Now well known, these brands aren’t so little anymore. But others are carrying on the region’s grass-roots tradition. Mata founded Vertly, her CBD-infused-skin-care range, in 2017. The herbal-extract-centered line may be sold at Nordstrom and Bloomingdale’s but it remains dedicated to the ingredients and culture of Novato, a laid-back, rustic town nestled among rolling hills and wineries about 25 miles outside of San Francisco, where she creates her healing serums, mists and bath salts using crops from nearby farms. “I’m very hands-on, always touching my plants and inspecting them,” she says of her process. “This attention to detail is what we are most proud of.” And there are others like her, dedicated to honoring the region’s farming legacy while also using modern innovations in sustainability and green chemistry — measures that feel especially important in light of the recent wildfires — to produce powerful, highly effective formulas. Here, five small-batch brands that capture the essence of this wild, bountiful part of California.

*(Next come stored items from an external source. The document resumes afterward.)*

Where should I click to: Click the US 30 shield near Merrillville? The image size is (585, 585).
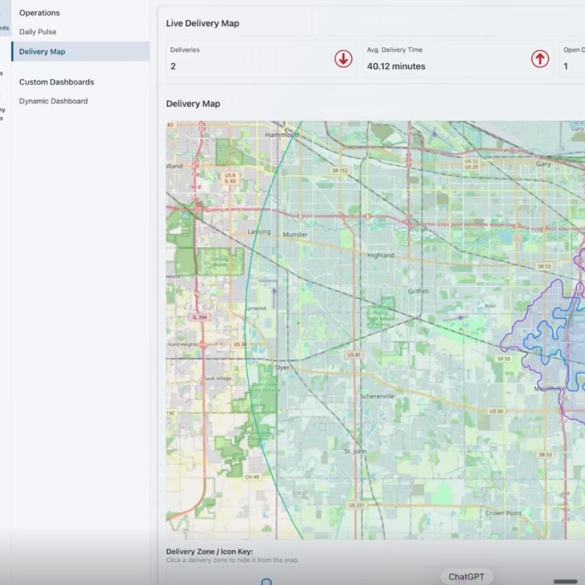pyautogui.click(x=496, y=412)
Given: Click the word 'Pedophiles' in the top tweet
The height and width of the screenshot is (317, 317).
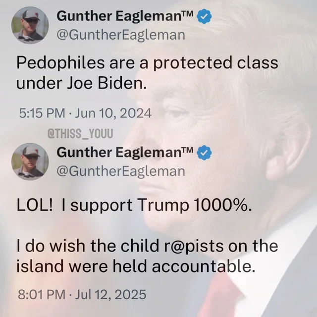Looking at the screenshot, I should click(x=60, y=63).
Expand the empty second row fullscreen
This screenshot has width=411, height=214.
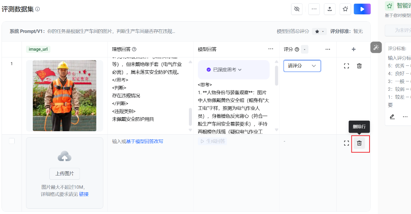(347, 143)
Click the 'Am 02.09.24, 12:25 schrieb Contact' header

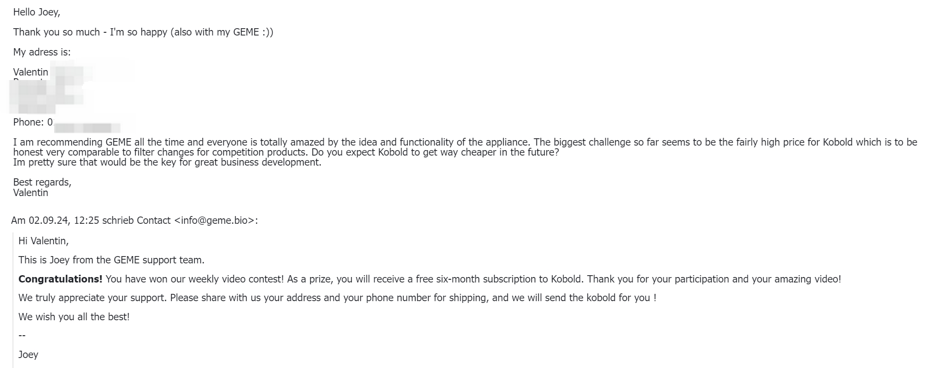(x=91, y=221)
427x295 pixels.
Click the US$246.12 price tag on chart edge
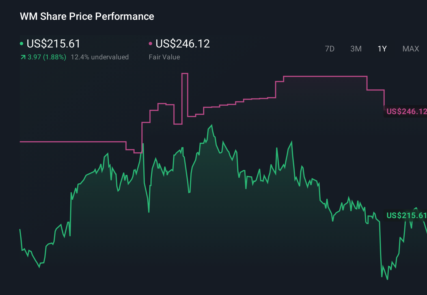tap(406, 112)
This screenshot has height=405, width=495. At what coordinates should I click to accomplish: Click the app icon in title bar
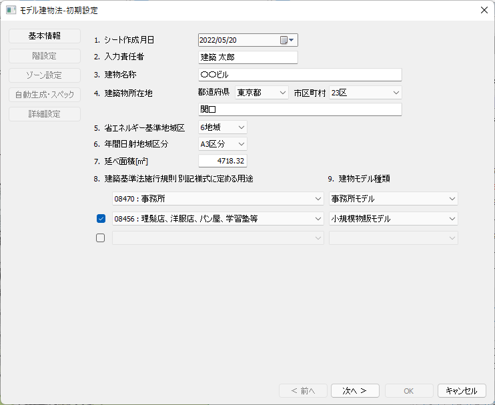(11, 10)
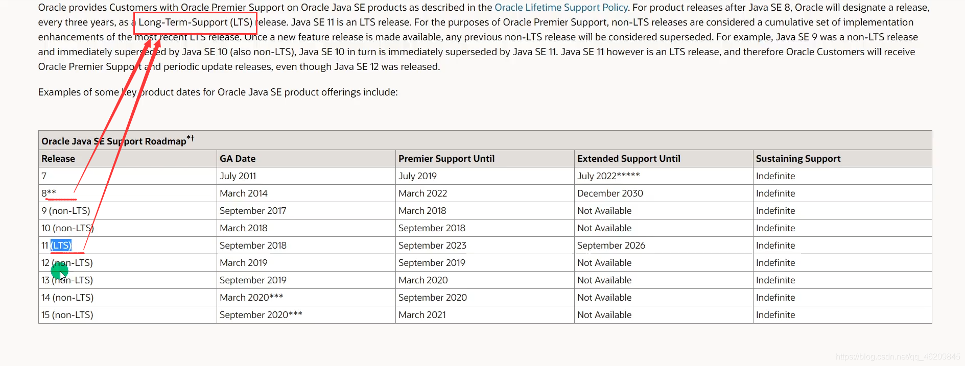Click the boxed Long-Term-Support (LTS) text
The width and height of the screenshot is (965, 366).
[x=196, y=22]
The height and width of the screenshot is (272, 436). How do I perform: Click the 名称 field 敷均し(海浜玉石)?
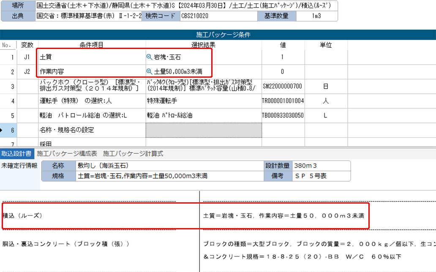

Justine Kahn grew up in Woodstock, Vermont, with parents who believed that eating fresh, organic produce was essential to a healthy body. After becoming an aesthetician, she realized the same theory can be applied to what we put on our skin. Kahn launched Botnia, her nature-focused, science-backed brand, in 2016 while studying herbalism and biodynamic farming in California. Many of her ingredients, including roses, comfrey, chamomile, calendula and yarrow, are cultivated on her quarter-acre microfarm in Sausalito (the rest come from local growers), and she collaborates with a chemist to develop and test the range. Her Hydrating Serum ($49), a rich but nongreasy elixir made from rose geranium and soy-based hyaluronic acid, is the brand’s most beloved product, and its sea buckthorn-infused Wisdom Oil ($72), which protects against environmental aggressors such as pollution and sun exposure, isn’t far behind. While Botnia is expanding — it’s currently sold by 15 retailers and 130 spas in the U.S. — Kahn is committed to keeping her production process simple and manageable. Case in point: When she needs more jojoba oil, one of the farmers she partners with simply “goes into the field, picks the fruit, presses it and sends us a fresh batch.”

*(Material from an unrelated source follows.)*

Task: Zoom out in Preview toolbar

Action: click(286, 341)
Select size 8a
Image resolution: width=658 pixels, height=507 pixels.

The Paris-born Alice Duvernell spent the early part of her career in ethnobotany, the study of a region’s plants and their practical uses, at a nature preserve in northeastern Brazil. After a bad bout of acne, she sought out a local plant master, who taught her about topical skin-care solutions — and so began her mission to harness the healing power of botanical ingredients. In 2014, she moved to Marin County and put her decades-long studies to use with Biophilia, a beauty line that encompasses skin care, perfumes, healing salts and honey. Duvernell grows roughly 80 percent of her ingredients on her one-and-a-half-acre farm in Sonoma, where she also leads workshops on such topics as essential-oil distillation and biodynamic plant medicine. Her vitamin C-rich Rose Hydrosol ($25), which is made from Rosa Damascena flowers that only bloom four weeks of the year, is particularly hydrating, while the line’s Monk’s Balm ($25) is a medicinal salve of comfrey and propolis inspired by an ancient recipe. Up next is a holistic acne line that features locally grown antibacterial olive leaf and anti-inflammatory yarrow, and has been 20 years in the making.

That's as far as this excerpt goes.